All of the data below is to be copied again without changes.

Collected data
━━━━━━━━━━━━━━━━━━━━

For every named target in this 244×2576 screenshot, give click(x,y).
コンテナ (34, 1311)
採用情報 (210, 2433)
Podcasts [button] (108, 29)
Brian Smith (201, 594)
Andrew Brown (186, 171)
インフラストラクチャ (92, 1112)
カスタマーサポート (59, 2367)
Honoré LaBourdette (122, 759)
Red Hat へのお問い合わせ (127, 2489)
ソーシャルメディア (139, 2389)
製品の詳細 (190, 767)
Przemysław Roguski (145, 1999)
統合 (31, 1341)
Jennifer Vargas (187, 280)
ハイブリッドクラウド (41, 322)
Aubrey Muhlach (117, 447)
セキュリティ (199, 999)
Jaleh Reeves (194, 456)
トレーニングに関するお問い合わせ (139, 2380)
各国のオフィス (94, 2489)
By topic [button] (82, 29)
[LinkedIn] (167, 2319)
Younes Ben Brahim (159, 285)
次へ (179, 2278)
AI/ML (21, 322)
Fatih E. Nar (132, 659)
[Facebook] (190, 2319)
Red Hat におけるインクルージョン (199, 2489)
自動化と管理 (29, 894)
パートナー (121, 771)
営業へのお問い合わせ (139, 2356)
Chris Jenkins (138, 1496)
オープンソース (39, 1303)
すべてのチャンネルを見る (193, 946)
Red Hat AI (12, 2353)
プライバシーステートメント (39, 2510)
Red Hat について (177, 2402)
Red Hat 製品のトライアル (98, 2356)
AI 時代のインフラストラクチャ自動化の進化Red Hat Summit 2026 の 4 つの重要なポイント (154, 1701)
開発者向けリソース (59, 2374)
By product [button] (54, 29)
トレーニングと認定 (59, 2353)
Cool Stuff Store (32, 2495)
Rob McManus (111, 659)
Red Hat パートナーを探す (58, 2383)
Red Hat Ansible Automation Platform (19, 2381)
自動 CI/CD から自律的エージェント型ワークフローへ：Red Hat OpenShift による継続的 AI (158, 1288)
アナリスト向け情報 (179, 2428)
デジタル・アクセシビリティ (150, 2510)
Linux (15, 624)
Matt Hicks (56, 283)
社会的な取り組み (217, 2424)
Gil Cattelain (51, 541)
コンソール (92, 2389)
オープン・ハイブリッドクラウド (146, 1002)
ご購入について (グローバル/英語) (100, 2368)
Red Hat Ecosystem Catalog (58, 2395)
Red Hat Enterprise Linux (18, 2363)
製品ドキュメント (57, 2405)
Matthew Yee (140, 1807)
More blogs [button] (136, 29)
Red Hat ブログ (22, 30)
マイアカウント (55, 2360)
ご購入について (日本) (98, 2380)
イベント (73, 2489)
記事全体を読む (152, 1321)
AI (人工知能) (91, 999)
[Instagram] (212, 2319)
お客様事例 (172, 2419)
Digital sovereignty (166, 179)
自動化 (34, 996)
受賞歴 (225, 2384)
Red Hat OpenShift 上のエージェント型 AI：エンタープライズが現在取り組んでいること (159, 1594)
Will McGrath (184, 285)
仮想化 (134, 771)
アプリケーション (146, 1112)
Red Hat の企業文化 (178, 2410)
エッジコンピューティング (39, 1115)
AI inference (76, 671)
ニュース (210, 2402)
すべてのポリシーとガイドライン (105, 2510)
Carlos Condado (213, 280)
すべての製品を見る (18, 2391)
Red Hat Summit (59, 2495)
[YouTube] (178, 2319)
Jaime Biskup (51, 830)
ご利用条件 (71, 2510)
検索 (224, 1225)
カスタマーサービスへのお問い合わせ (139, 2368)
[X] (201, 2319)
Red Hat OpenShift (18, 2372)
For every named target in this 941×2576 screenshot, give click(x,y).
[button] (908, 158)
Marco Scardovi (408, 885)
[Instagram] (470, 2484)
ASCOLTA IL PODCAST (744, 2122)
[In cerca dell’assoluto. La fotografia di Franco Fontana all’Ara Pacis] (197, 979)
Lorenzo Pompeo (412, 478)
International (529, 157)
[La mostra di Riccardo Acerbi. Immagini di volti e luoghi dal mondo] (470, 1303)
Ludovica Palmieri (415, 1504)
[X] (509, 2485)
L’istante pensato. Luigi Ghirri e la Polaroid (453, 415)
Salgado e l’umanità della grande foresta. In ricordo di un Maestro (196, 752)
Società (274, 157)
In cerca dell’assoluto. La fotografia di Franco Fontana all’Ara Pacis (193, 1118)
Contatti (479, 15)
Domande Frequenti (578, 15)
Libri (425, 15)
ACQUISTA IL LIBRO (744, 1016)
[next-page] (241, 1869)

━━━━━━━━━━━━━━━━━━━━

> _OUTPUT BELOW_:
For every named target in this 244×2576 screenshot, give click(x,y).
コンテナ (34, 1311)
採用情報 (210, 2433)
Podcasts [button] (108, 29)
Brian Smith (201, 594)
Andrew Brown (186, 171)
インフラストラクチャ (92, 1112)
カスタマーサポート (59, 2367)
Honoré LaBourdette (122, 759)
Red Hat へのお問い合わせ (127, 2489)
ソーシャルメディア (139, 2389)
製品の詳細 (190, 767)
Przemysław Roguski (145, 1999)
統合 (31, 1341)
Jennifer Vargas (187, 280)
ハイブリッドクラウド (41, 322)
Aubrey Muhlach (117, 447)
セキュリティ (199, 999)
Jaleh Reeves (194, 456)
トレーニングに関するお問い合わせ (139, 2380)
各国のオフィス (94, 2489)
By topic [button] (82, 29)
[LinkedIn] (167, 2319)
Younes Ben Brahim (159, 285)
次へ (179, 2278)
AI/ML (21, 322)
Fatih E. Nar (132, 659)
[Facebook] (190, 2319)
Red Hat におけるインクルージョン (199, 2489)
自動化と管理 (29, 894)
パートナー (121, 771)
営業へのお問い合わせ (139, 2356)
Chris Jenkins (138, 1496)
オープンソース (39, 1303)
すべてのチャンネルを見る (193, 946)
Red Hat AI (12, 2353)
プライバシーステートメント (39, 2510)
Red Hat について (177, 2402)
Red Hat 製品のトライアル (98, 2356)
AI 時代のインフラストラクチャ自動化の進化Red Hat Summit 2026 の 4 つの重要なポイント (154, 1701)
開発者向けリソース (59, 2374)
By product [button] (54, 29)
トレーニングと認定 (59, 2353)
Cool Stuff Store (32, 2495)
Rob McManus (111, 659)
Red Hat パートナーを探す (58, 2383)
Red Hat Ansible Automation Platform (19, 2381)
自動 CI/CD から自律的エージェント型ワークフローへ：Red Hat OpenShift による継続的 AI (158, 1288)
アナリスト向け情報 (179, 2428)
デジタル・アクセシビリティ (150, 2510)
Linux (15, 624)
Matt Hicks (56, 283)
社会的な取り組み (217, 2424)
Gil Cattelain (51, 541)
コンソール (92, 2389)
オープン・ハイブリッドクラウド (146, 1002)
ご購入について (グローバル/英語) (100, 2368)
Red Hat Ecosystem Catalog (58, 2395)
Red Hat Enterprise Linux (18, 2363)
製品ドキュメント (57, 2405)
Matthew Yee (140, 1807)
More blogs [button] (136, 29)
Red Hat ブログ (22, 30)
マイアカウント (55, 2360)
ご購入について (日本) (98, 2380)
イベント (73, 2489)
記事全体を読む (152, 1321)
AI (人工知能) (91, 999)
[Instagram] (212, 2319)
お客様事例 (172, 2419)
Digital sovereignty (166, 179)
自動化 (34, 996)
受賞歴 (225, 2384)
Red Hat OpenShift 上のエージェント型 AI：エンタープライズが現在取り組んでいること (159, 1594)
Will McGrath (184, 285)
仮想化 (134, 771)
アプリケーション (146, 1112)
Red Hat の企業文化 (178, 2410)
エッジコンピューティング (39, 1115)
AI inference (76, 671)
ニュース (210, 2402)
すべてのポリシーとガイドライン (105, 2510)
Carlos Condado (213, 280)
すべての製品を見る (18, 2391)
Red Hat Summit (59, 2495)
[YouTube] (178, 2319)
Jaime Biskup (51, 830)
ご利用条件 (71, 2510)
検索 (224, 1225)
カスタマーサービスへのお問い合わせ (139, 2368)
[X] (201, 2319)
Red Hat OpenShift (18, 2372)
For every named target in this 941×2576 screenshot, give click(x,y).
[button] (908, 158)
Marco Scardovi (408, 885)
[Instagram] (470, 2484)
ASCOLTA IL PODCAST (744, 2122)
[In cerca dell’assoluto. La fotografia di Franco Fontana all’Ara Pacis] (197, 979)
Lorenzo Pompeo (412, 478)
International (529, 157)
[La mostra di Riccardo Acerbi. Immagini di volti e luoghi dal mondo] (470, 1303)
Ludovica Palmieri (415, 1504)
[X] (509, 2485)
L’istante pensato. Luigi Ghirri e la Polaroid (453, 415)
Salgado e l’umanità della grande foresta. In ricordo di un Maestro (196, 752)
Società (274, 157)
In cerca dell’assoluto. La fotografia di Franco Fontana all’Ara Pacis (193, 1118)
Contatti (479, 15)
Domande Frequenti (578, 15)
Libri (425, 15)
ACQUISTA IL LIBRO (744, 1016)
[next-page] (241, 1869)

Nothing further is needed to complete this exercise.